> _Activity_
Print nothing but the lines below starting at the line that holds "How do I perform: Open" and ending at the line that holds "The height and width of the screenshot is (435, 700).", including both, each exactly as written.

> _Available records_
____________

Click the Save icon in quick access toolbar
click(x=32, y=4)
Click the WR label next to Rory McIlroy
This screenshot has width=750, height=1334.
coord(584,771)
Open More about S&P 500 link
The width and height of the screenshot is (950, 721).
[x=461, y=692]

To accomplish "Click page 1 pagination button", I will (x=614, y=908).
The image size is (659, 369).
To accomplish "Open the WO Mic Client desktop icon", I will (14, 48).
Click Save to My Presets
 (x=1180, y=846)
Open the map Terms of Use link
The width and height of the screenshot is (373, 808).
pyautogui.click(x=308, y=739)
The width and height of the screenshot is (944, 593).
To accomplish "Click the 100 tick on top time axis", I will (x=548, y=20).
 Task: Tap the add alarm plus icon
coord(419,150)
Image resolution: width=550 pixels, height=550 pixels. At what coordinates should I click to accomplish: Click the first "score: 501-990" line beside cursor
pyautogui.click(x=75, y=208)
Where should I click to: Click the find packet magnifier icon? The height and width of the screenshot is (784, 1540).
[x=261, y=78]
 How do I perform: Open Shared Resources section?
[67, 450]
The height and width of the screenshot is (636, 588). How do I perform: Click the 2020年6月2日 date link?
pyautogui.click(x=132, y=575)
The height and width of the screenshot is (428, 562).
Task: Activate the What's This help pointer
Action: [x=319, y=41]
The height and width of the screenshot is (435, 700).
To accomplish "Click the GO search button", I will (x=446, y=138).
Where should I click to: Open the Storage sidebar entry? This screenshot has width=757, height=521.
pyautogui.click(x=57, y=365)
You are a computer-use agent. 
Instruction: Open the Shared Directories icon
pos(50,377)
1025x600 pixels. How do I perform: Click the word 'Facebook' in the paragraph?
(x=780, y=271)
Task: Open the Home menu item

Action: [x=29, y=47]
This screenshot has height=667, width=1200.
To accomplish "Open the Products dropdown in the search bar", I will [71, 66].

____________

> _Solved problem_
 How do I perform: Open Shared Resources section?
[67, 450]
The height and width of the screenshot is (636, 588). How do I perform: Click the 2020年6月2日 date link?
pyautogui.click(x=132, y=575)
The height and width of the screenshot is (428, 562).
Task: Activate the What's This help pointer
Action: [x=319, y=41]
The height and width of the screenshot is (435, 700).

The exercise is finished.